We also speculated whether the potential fluorogenic properties of the probes would contribute to the observed differences in labeling. Based on measurements of the fluorescence spectra of the coumarin-containing probes before and after the reaction with endo-BCN all three compounds exhibited fluorogenic properties. However, there were no significant differences (Figure 8K and S44). Surprisingly, we observed turn-on in fluorescence even after the reaction of Trz⁺13 with the dienophile, which suggests that triazinium salts could serve as a new fluorescence quenching moiety. These properties are currently the subject of an ongoing study in our lab. Based on the obtained data, we conclude that the increased labeling efficiency inside living cells is mainly due to the increased cellular permeability of the positively charged triaziniums.

We also studied the toxicity of the triazinium probes on four cell lines (Figure S45 and Table S12). These experiments revealed IC₅₀ values in the lower micromolar range, with the CF₃SO₃⁻ salt being the least toxic. All investigated compounds were in most cases more toxic to cancer cell lines (HepG2, HeLa and U2OS) than they were to the non-tumor human dermal fibroblasts (NHDF). Due to the low concentration and short incubation time, which are sufficient to achieve an efficient intracellular labeling reaction, we believe that triazinium salts can be considered useful for applications involving living cells as well. However, potential toxicity should be carefully considered and evaluated in cases where longer incubation times with the compounds will be required. Clearly, additional structural optimizations will be needed to further improve the toxicity profile of these charged heterodienes.

Conclusion

In this work, we introduce a new bioorthogonal conjugation, triazinium ligation, which is based on the reaction of N1-alkyl 1,2,4-triazinium salts with strained alkynes. The key triazinium reagents are readily accessible via optimized alkylation of 1,2,4-triazines, enabling access to derivatives with tunable reaction rates. Alkylation accelerates the reaction by three orders of magnitude compared with the parent triazines.
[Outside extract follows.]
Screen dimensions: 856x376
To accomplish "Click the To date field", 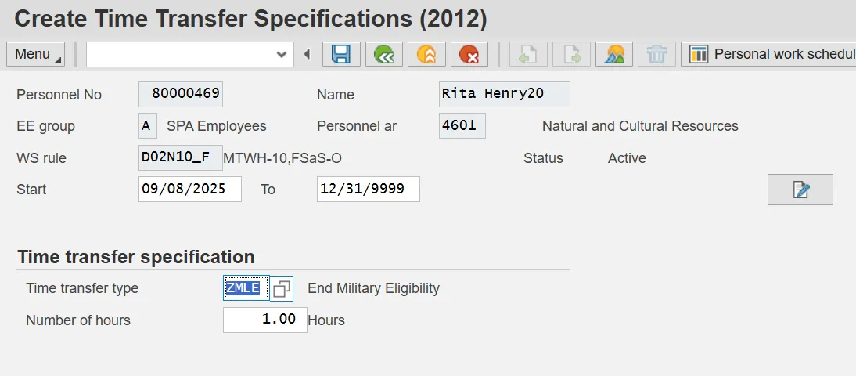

The enhanced reactivity of the salts is caused by the lower relative free energy of the corresponding transition state, as revealed by DFT calculations. From among the alkylated derivatives, tert-butylation was the modification of choice as the corresponding triazinium salts proved both, highly reactive and stable in a biological milieu. The triazinium ligation is orthogonal to the strain-promoted azide-alkyne cycloaddition, which should allow these two reactions to be performed on a single system. We demonstrate that this new conjugation can be used for clean and efficient modification of biomolecules such as peptides and proteins. According to our comparative cell-labeling study, the increased cell permeability of the positively charged triazinium salts enhanced the efficiency of intracellular labeling compared with tetrazine derivatives bearing the same substituents. Based on the data presented here, we expect triazinium ligation to become a valuable addition to existing bioconjugations, and that this chemical reaction will further expand the application potential of bioorthogonal transformations in chemical biology and beyond.

Supporting Information

Synthetic procedures, characterization data of all new compounds, kinetic measurements, compound stability studies, additional cellular experiments and cytotoxicity measurements. This material is available in the Supporting Information.

Conflict of interest

The authors declare no conflict of interest.